Written exercise ->
Please write out the listing lines starting at the one containing "Expand the new tab profile dropdown" and ending at the one containing "pos(319,22)", leaving the pictures out of your answer.

Extracted entries ->
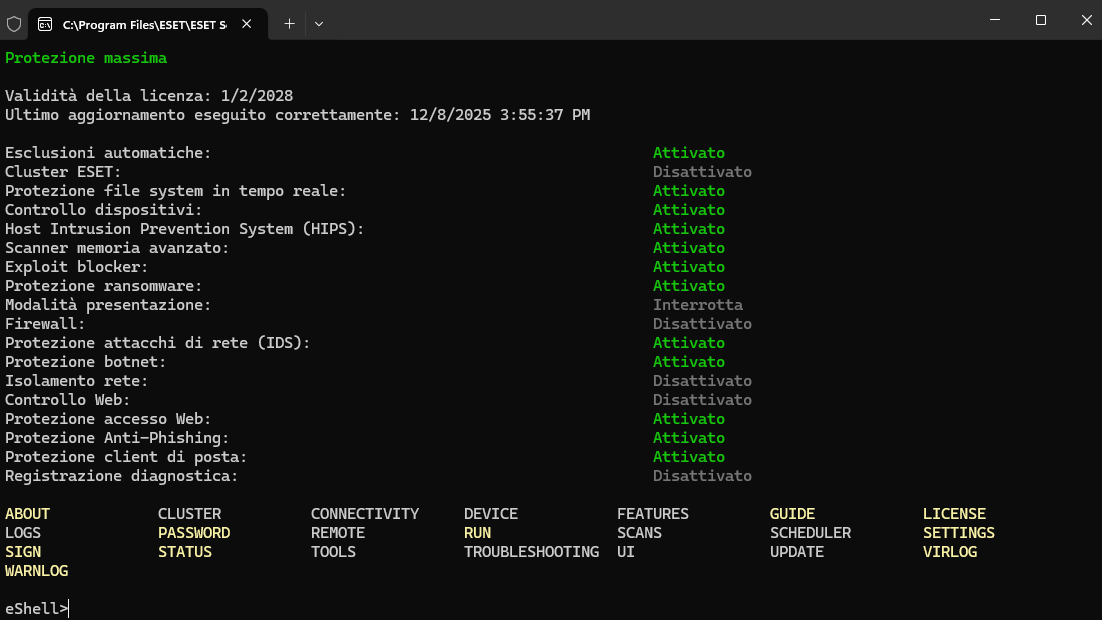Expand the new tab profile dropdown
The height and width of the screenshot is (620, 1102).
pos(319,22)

* * *

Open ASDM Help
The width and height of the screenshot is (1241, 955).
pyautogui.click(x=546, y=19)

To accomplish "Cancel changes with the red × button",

Complete response ->
Expand the new tab profile dropdown
The height and width of the screenshot is (620, 1102).
pos(319,22)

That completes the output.